§ Work request
Only the lines with "cloud" in the entries below belong in the answer; please copy them.

Pixel coordinate grounding data:
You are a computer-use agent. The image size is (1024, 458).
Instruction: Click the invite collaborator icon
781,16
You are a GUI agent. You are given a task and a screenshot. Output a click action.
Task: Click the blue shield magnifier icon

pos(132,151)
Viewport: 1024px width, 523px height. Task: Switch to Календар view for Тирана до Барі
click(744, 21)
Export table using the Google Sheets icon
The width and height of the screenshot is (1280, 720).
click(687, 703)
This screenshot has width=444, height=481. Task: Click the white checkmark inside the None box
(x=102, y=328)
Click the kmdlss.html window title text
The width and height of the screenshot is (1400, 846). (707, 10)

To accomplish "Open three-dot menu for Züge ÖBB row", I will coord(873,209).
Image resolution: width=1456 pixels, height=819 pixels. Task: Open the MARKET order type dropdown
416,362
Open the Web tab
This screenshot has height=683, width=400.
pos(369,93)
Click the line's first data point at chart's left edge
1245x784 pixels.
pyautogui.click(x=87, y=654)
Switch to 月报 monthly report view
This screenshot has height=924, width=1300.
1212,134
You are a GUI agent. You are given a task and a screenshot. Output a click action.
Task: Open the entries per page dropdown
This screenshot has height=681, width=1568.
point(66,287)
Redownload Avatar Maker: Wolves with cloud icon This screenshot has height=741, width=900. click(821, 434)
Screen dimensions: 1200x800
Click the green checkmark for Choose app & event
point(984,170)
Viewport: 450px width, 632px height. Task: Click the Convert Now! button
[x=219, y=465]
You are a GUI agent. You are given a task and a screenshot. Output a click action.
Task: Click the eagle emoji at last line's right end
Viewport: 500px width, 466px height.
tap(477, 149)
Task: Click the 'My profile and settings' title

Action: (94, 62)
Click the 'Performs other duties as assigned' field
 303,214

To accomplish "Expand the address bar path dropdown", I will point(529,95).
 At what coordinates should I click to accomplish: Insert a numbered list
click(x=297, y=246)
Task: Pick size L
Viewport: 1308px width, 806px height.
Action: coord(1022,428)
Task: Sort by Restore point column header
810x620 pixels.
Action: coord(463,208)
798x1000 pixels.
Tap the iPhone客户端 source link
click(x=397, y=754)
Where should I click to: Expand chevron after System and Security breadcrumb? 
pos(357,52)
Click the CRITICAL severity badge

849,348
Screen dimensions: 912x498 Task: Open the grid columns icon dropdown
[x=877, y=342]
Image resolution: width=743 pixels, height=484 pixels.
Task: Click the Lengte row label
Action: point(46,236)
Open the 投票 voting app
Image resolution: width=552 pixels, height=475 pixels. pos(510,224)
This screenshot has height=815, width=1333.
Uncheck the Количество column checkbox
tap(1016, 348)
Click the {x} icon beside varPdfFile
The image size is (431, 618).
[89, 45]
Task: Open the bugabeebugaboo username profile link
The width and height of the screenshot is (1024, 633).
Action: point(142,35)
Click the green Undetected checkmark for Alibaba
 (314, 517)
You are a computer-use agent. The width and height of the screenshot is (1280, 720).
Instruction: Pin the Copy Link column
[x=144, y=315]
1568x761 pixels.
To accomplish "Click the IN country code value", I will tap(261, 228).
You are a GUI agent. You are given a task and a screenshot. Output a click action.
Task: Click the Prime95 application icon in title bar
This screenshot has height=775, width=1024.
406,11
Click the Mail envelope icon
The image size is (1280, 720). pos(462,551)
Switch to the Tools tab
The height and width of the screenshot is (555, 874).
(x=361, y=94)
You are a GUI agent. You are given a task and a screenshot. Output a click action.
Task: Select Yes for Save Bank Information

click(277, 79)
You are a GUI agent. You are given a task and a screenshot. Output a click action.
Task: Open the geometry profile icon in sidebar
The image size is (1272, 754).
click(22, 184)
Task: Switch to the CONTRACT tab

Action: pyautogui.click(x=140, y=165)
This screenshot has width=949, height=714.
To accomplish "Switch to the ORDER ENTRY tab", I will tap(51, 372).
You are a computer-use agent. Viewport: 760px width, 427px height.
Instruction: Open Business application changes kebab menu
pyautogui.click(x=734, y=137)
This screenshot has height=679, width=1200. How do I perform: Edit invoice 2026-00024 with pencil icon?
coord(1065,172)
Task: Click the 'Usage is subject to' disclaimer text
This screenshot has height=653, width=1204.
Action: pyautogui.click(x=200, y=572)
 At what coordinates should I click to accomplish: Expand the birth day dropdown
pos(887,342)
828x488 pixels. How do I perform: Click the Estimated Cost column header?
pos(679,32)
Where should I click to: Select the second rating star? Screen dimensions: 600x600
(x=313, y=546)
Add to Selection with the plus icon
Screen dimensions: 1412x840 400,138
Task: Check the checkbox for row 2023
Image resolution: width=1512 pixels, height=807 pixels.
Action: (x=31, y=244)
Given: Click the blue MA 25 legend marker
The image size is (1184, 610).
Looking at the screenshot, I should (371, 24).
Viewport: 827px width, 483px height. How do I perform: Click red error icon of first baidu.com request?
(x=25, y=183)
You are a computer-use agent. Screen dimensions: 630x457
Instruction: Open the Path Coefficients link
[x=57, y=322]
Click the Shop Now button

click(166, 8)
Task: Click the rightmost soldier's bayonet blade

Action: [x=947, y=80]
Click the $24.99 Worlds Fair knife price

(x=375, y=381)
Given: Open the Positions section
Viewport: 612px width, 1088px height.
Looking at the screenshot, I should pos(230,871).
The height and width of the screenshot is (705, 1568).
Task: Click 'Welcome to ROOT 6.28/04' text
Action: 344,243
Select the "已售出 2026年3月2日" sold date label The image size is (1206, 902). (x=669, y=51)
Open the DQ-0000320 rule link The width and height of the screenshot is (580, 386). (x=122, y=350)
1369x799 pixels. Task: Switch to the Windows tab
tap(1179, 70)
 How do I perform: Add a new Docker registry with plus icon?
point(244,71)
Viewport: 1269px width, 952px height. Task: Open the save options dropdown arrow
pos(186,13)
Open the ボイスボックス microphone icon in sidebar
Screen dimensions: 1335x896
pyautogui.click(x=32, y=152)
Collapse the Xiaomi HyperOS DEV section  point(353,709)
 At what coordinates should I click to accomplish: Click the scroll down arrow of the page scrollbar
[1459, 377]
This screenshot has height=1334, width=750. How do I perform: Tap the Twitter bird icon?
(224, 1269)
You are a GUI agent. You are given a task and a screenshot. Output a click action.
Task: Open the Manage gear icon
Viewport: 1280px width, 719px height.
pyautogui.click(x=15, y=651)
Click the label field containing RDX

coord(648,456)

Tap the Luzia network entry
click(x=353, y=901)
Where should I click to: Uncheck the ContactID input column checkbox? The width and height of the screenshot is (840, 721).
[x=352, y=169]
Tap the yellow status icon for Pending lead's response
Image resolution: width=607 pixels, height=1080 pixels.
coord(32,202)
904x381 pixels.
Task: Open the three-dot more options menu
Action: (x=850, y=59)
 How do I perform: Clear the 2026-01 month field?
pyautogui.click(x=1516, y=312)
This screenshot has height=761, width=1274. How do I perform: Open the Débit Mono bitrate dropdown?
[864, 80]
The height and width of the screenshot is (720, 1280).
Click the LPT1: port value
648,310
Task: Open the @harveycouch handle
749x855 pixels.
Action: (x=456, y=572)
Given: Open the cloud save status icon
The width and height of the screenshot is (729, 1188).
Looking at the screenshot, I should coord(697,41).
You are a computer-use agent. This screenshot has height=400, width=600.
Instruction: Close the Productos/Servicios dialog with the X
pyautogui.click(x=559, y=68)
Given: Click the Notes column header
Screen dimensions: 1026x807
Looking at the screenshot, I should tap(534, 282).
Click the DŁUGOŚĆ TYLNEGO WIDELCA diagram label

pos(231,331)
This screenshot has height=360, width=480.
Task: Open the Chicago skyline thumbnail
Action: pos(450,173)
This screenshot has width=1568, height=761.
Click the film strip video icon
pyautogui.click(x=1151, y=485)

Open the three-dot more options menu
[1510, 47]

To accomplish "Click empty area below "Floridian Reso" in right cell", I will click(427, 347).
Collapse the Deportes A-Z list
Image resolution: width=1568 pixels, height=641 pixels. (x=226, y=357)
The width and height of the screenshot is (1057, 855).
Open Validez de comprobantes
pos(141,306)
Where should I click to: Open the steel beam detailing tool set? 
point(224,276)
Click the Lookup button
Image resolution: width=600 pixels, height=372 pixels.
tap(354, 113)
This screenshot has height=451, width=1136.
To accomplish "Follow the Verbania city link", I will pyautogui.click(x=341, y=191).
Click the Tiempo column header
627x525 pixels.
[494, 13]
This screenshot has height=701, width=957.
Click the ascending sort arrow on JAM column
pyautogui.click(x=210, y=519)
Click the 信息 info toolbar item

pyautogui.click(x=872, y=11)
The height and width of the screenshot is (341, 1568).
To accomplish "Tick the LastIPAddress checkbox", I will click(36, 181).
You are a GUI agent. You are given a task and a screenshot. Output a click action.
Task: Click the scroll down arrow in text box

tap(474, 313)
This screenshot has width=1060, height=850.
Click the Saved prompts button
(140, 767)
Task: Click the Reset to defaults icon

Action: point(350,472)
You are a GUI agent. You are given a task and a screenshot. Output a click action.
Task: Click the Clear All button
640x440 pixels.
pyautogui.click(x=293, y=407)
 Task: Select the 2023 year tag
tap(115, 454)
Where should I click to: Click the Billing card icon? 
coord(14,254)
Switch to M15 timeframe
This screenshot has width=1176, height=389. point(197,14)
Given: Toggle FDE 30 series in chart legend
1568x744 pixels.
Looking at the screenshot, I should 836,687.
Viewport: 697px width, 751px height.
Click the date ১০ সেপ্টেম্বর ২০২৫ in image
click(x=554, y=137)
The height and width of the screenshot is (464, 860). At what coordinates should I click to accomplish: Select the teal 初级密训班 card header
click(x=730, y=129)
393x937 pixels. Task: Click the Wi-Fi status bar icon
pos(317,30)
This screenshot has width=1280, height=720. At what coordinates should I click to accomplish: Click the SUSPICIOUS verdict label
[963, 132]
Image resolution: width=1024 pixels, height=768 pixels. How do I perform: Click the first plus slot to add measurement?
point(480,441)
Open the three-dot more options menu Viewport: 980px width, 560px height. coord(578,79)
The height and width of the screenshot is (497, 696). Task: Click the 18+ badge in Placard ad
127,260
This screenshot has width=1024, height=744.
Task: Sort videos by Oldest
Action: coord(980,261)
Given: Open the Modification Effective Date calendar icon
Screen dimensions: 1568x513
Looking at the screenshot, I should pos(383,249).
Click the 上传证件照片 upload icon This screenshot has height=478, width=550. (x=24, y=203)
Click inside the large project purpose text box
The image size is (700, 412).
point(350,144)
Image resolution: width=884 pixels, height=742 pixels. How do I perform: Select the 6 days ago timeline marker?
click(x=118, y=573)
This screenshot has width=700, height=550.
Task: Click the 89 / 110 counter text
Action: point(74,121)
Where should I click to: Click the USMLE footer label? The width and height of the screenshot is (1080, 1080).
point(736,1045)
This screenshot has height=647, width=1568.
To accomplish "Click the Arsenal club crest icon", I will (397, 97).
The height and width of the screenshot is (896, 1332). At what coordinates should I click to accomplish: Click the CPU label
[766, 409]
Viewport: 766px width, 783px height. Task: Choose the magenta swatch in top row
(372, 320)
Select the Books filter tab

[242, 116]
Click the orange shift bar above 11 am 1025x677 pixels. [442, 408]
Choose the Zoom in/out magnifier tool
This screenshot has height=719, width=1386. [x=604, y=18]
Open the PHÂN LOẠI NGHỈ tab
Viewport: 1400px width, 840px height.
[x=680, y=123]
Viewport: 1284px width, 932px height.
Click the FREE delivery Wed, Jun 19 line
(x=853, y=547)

§ Solution for this exercise
Redownload Avatar Maker: Wolves with cloud icon This screenshot has height=741, width=900. click(821, 434)
Given: Open the cloud save status icon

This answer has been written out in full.